DATA FOR REVIEW ->
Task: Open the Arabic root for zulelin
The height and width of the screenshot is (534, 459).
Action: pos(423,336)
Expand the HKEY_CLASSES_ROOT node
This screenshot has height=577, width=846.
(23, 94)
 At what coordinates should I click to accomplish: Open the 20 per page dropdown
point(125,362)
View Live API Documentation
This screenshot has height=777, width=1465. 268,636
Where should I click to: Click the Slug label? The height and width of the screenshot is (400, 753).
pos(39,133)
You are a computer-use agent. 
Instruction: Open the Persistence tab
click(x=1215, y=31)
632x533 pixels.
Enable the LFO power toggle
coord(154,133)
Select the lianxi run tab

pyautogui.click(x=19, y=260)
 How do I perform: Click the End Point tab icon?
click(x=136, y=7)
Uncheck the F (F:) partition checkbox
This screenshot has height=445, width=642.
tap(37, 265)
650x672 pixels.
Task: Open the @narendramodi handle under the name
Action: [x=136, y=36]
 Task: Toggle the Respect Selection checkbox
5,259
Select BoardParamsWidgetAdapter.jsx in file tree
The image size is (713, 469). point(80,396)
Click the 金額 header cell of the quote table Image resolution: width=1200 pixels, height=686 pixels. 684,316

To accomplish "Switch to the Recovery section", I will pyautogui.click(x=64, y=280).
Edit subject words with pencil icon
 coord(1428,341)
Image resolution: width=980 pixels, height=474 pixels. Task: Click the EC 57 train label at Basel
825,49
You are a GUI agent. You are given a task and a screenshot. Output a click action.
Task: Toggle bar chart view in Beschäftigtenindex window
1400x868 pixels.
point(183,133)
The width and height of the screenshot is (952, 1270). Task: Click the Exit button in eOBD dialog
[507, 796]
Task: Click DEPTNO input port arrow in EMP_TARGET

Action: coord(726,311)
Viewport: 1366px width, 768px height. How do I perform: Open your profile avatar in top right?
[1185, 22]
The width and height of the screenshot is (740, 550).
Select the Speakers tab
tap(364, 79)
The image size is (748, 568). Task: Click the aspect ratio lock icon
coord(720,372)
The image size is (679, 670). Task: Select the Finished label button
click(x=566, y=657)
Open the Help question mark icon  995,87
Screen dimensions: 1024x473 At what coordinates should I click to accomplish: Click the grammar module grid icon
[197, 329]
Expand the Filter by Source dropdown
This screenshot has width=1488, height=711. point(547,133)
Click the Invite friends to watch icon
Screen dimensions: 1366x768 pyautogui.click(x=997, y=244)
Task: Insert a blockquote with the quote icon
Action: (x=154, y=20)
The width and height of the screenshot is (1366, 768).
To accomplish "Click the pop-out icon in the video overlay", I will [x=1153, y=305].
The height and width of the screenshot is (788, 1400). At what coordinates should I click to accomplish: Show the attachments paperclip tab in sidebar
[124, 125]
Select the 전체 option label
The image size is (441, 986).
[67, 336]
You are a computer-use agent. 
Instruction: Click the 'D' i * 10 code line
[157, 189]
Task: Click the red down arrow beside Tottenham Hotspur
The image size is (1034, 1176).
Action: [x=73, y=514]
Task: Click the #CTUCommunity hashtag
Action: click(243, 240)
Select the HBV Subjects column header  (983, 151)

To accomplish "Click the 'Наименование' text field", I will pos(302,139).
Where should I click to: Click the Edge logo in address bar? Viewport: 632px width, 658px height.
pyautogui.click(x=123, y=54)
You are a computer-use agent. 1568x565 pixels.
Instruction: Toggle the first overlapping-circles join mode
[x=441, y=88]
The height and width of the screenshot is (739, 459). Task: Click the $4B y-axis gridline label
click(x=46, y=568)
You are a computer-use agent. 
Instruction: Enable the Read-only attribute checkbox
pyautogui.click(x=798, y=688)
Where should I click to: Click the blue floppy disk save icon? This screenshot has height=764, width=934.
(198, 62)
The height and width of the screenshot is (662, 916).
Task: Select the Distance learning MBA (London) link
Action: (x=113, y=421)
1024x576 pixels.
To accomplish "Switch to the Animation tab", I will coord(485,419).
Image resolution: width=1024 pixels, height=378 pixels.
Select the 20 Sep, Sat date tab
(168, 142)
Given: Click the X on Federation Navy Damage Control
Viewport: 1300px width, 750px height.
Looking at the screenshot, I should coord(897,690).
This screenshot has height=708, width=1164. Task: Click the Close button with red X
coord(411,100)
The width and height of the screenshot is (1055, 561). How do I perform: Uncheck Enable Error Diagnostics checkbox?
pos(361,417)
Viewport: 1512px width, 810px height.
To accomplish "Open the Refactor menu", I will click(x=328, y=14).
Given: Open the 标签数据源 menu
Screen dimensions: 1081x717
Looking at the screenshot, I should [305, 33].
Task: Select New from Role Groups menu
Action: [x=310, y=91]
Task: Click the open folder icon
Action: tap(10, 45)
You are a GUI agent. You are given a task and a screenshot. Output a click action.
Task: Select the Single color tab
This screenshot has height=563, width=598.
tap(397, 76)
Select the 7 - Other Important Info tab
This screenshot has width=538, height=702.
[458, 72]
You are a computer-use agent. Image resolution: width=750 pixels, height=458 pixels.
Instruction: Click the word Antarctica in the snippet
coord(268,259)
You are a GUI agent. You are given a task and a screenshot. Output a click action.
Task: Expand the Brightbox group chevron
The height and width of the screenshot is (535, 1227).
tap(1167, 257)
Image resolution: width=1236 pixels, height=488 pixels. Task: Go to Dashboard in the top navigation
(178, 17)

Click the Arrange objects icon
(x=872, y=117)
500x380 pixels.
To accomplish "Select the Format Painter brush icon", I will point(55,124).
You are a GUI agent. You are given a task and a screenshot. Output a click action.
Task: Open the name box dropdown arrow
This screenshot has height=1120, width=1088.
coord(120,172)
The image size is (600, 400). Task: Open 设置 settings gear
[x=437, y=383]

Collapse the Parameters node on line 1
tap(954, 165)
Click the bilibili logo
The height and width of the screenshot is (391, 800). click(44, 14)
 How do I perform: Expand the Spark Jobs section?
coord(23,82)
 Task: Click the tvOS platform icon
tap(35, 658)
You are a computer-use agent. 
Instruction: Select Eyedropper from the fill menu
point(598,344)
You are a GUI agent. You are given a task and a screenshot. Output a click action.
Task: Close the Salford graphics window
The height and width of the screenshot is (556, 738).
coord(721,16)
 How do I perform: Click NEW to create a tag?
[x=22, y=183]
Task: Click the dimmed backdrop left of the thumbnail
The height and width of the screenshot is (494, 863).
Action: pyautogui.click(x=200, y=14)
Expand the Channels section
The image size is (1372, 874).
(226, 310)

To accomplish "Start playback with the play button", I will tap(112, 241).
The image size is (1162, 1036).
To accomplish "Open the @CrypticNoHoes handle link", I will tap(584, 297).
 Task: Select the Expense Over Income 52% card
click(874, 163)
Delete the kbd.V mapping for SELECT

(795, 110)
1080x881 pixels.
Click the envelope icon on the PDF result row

WHAT IS NEEDED -> Scan the entries above for the word "header", then copy every line in which it occurs.

EXERCISE RESULT ->
Click the 金額 header cell of the quote table Image resolution: width=1200 pixels, height=686 pixels. 684,316
Select the HBV Subjects column header  (983, 151)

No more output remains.